Ömrümün 20 yılı sağlık kurumundaki seminerlerde geçti. Yaşam boyu karşıma çıkan seminer konusu ise ÖFKE PATLAMASI’ydı.
Geri kalmış ülkelerdeki insan ilişkilerinin gündeminden düşmeyen bir sorundur. Hemen hemen herkes birine veya birilerine öfkelenir. Yerli filmlere bile yansımıştır. Görünmeyen düşman hep vardır. Her senaryoda bir kötü adam vardır.
İyi de biz neden birbirimize düşeriz? Bu sorunun yanıtı bir tek değildir.
Bir başka konu ise algılarımızla oynanmasıdır. A Planı devreye konuluyor kitleler bu planla oyalanırken B Planı çoktan hazır edilmiştir. A’dan kurtulup B’ye geldiğimizde C Planı önceden hazırdır.
Şu anda gündemimizden düşmeyen öde(ye)meyeceğimiz miktarda gelen faturalardır. Cılız de olsa yer yer tepkiler oluşuyor. Siyasi iktidar meskenlerde günlük uygulanan sınır 5 kilovatı 7 kilovata çıkarınca faturaların düşeceği sanılarak zaman kazanıldı. Oysa 1940’lardan bu yana günlük 5, aylık 150 kilovat elektrik tüketimi birinci tarifeden faturalaştırılıyordu. O yıllarda bırakın şu anda kullandığımız elektrikli ev aletlerini buzdolabı bile çoğu konutlarda yoktu. Tel dolabı vardı.

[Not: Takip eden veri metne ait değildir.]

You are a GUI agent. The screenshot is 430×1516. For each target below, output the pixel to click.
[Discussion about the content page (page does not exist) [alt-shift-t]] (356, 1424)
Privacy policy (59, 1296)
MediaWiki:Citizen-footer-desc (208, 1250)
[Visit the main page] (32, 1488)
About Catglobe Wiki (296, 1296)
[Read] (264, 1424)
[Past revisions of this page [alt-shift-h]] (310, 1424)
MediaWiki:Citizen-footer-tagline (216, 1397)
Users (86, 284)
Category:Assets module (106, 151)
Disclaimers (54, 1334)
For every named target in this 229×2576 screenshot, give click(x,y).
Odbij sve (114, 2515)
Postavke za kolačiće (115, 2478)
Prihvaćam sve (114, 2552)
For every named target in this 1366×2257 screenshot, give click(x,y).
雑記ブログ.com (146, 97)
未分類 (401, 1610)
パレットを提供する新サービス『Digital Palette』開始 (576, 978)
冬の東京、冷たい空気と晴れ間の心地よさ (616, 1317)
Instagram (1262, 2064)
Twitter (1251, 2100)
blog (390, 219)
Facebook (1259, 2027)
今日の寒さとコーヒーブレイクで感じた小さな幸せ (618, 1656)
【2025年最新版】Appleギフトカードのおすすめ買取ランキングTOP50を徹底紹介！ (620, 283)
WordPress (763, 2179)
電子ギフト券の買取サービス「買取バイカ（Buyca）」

Gelinen süreçte siyasi iktidar “ALIN SİZE İNDİRİM!…” diyecektir. Peki o zaman ne olacak dersiniz? Yığınların öfke patlaması yavaş yavaş sönümlenecektir. Öfke birikmeyecek…
Bu durumu şöyle düşünelim. Yanardağ patlaması büyük bir doğa faciasıdır. Fakat tehlike arz etmeyen küçük küçük patlamalar olabilecek o büyük yıkıntının nabzını düşürecektir. O zaman “İşimiz bir başka bahara kaldı.” diyeceğiz.
İnsan ilişkilerinde öfke patlamasının içimizde biriktirilmeden küçük küçük tepkilerle boşaltılması yerinde bir davranıştır. Kitlelerin öfke patlamasının önünde hiçbir güç duramaz.